Problem to solve — Could you repeat, word for word, every line from the one containing "Fascículo de la colección (450, 439)" through the final line of the records below, and nothing else?
Data for processing Start Marker
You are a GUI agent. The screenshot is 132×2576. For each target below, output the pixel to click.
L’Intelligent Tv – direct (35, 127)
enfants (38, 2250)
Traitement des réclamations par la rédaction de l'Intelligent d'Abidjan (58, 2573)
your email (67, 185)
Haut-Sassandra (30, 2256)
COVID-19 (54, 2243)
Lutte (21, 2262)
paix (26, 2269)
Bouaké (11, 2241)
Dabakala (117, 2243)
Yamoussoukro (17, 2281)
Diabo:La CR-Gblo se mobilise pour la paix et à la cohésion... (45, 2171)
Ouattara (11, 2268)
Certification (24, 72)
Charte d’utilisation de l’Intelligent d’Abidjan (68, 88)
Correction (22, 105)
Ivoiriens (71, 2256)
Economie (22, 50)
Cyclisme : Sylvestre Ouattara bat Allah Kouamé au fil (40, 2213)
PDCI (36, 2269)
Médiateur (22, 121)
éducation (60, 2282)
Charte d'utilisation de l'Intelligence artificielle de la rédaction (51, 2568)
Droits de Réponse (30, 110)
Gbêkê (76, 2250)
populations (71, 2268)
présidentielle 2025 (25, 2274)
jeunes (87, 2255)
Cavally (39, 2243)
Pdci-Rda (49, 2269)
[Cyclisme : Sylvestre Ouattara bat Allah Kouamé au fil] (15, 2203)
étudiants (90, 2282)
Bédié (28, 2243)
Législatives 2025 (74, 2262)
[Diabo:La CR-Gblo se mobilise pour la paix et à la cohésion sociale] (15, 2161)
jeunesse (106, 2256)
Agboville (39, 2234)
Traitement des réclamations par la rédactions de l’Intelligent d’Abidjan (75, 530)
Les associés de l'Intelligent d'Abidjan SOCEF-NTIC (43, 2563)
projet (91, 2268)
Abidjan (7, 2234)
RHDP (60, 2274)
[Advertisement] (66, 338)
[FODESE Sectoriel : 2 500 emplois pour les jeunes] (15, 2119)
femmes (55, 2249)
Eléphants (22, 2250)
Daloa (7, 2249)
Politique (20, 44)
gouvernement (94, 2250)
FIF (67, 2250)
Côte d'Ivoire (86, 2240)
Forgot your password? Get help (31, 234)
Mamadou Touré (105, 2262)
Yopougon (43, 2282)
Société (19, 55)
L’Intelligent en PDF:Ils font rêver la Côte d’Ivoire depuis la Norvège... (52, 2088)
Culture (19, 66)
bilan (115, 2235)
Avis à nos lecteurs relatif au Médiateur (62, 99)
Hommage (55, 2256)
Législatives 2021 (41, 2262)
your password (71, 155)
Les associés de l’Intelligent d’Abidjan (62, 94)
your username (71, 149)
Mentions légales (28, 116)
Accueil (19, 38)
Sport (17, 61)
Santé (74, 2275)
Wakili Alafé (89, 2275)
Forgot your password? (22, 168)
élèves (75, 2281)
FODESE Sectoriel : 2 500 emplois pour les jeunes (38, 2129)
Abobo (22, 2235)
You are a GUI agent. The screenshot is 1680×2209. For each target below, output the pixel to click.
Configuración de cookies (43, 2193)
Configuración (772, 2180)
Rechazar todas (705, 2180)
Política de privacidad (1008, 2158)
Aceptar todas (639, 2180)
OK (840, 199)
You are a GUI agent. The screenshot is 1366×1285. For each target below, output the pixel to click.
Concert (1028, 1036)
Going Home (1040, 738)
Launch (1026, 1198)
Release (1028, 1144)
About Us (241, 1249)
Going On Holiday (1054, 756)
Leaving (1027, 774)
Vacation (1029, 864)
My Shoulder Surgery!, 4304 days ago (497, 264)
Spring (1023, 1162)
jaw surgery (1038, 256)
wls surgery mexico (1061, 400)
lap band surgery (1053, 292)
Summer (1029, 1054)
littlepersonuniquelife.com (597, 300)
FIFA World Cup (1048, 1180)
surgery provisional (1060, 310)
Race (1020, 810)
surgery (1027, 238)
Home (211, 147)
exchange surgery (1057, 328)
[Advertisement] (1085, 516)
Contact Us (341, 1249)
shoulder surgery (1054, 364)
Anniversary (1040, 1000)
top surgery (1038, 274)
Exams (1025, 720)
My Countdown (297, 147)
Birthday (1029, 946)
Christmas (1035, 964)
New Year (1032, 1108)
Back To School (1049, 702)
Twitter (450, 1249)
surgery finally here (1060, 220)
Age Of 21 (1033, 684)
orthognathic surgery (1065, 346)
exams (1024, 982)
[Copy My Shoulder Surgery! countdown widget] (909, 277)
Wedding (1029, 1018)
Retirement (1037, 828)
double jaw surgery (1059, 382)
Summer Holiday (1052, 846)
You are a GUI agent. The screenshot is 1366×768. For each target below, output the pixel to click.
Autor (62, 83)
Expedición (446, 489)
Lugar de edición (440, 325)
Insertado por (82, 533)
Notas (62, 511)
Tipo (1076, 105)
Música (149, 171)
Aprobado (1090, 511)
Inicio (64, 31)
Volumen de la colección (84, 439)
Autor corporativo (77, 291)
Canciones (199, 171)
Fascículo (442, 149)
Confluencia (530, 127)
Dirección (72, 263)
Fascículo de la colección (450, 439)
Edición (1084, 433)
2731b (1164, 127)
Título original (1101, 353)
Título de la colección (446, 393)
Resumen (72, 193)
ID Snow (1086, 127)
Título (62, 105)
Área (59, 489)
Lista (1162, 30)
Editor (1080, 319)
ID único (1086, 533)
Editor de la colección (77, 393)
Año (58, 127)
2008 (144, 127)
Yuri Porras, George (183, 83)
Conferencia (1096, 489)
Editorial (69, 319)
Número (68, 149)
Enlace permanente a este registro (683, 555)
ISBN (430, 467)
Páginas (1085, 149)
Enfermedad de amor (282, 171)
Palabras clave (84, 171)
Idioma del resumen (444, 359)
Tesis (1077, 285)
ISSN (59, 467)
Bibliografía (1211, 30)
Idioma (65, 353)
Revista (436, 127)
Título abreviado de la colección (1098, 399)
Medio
Data for processing End Marker
Result —
Fascículo de la colección (450, 439)
Edición (1084, 433)
2731b (1164, 127)
Título original (1101, 353)
Título de la colección (446, 393)
Resumen (72, 193)
ID Snow (1086, 127)
Título (62, 105)
Área (59, 489)
Lista (1162, 30)
Editor (1080, 319)
ID único (1086, 533)
Editor de la colección (77, 393)
Año (58, 127)
2008 (144, 127)
Yuri Porras, George (183, 83)
Conferencia (1096, 489)
Editorial (69, 319)
Número (68, 149)
Enlace permanente a este registro (683, 555)
ISBN (430, 467)
Páginas (1085, 149)
Enfermedad de amor (282, 171)
Palabras clave (84, 171)
Idioma del resumen (444, 359)
Tesis (1077, 285)
ISSN (59, 467)
Bibliografía (1211, 30)
Idioma (65, 353)
Revista (436, 127)
Título abreviado de la colección (1098, 399)
Medio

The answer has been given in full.